§ TASK MATERIAL:
▼
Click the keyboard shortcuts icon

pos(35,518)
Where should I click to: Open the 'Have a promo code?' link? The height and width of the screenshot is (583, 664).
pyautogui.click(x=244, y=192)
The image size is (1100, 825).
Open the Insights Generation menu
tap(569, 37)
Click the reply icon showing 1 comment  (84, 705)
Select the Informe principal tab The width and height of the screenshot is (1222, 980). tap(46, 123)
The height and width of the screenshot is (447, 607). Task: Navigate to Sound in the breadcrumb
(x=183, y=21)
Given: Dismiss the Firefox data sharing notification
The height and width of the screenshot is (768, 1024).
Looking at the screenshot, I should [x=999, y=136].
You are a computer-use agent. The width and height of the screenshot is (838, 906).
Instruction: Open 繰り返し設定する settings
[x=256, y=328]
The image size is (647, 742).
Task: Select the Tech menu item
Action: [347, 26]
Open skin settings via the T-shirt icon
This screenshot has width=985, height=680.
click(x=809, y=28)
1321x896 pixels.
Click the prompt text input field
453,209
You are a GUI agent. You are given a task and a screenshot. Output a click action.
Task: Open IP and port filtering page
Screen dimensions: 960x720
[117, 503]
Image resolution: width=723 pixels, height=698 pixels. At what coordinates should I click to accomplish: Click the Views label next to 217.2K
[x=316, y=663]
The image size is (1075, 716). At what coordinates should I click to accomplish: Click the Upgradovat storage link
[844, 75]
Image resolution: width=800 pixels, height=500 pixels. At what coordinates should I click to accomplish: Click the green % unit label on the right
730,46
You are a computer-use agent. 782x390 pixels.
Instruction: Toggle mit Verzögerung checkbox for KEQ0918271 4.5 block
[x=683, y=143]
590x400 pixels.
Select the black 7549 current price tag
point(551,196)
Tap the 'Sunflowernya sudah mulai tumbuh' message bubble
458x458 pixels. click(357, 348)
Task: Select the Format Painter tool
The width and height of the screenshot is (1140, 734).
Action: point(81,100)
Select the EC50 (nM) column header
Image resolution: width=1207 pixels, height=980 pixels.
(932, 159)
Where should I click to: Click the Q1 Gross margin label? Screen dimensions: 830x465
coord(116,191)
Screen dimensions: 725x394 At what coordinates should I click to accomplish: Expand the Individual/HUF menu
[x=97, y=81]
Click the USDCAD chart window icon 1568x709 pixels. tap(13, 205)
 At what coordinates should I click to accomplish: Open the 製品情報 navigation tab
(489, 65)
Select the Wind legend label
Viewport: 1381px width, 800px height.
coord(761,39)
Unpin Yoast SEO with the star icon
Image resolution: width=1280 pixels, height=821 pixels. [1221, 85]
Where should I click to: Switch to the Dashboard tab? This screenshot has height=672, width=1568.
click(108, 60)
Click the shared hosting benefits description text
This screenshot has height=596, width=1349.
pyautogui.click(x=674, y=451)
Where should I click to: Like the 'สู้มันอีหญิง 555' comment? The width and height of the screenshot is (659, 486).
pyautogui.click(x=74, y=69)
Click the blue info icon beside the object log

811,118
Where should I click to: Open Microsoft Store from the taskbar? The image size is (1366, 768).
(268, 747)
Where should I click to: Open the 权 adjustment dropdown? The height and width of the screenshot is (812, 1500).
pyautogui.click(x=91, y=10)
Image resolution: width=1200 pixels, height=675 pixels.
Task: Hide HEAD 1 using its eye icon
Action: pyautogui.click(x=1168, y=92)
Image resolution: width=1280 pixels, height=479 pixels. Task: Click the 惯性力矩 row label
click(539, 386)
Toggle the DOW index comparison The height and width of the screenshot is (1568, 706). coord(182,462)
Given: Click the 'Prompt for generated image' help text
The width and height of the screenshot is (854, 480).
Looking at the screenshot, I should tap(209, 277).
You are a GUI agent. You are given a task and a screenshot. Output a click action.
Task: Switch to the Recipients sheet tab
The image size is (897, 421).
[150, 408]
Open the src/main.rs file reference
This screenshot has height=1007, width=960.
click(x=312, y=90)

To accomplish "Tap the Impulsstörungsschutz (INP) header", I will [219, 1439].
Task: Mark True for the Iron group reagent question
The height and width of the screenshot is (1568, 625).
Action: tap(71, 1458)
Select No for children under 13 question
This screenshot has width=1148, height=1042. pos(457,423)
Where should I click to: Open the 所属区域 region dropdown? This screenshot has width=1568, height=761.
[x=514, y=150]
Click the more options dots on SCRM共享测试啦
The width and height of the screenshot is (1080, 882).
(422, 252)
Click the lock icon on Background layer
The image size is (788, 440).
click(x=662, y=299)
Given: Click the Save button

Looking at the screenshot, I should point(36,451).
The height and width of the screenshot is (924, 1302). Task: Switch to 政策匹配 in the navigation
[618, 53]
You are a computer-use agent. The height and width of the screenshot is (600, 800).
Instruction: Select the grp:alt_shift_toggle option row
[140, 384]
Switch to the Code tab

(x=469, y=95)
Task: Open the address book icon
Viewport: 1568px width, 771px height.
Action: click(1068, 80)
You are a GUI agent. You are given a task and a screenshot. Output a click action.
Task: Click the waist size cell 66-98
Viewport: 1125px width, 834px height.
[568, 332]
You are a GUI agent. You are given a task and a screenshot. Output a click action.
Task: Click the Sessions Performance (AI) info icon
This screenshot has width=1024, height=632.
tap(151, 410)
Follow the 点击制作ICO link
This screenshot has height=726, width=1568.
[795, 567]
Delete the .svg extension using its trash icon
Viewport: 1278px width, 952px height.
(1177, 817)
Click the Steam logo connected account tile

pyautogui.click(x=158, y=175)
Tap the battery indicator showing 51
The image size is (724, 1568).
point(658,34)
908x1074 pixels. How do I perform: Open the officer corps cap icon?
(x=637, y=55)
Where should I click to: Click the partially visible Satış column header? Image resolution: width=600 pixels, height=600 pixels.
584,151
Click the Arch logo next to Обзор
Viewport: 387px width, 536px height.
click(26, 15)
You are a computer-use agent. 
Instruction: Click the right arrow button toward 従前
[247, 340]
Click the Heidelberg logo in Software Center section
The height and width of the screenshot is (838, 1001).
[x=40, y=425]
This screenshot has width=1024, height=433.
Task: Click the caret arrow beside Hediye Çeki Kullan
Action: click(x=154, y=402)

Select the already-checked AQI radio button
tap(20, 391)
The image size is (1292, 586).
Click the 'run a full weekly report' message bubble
▲
§ WHAT YOU NEED TO DO: In the data above, how many lines hold the word "computer"? Give only the number.

§ REPLY: 4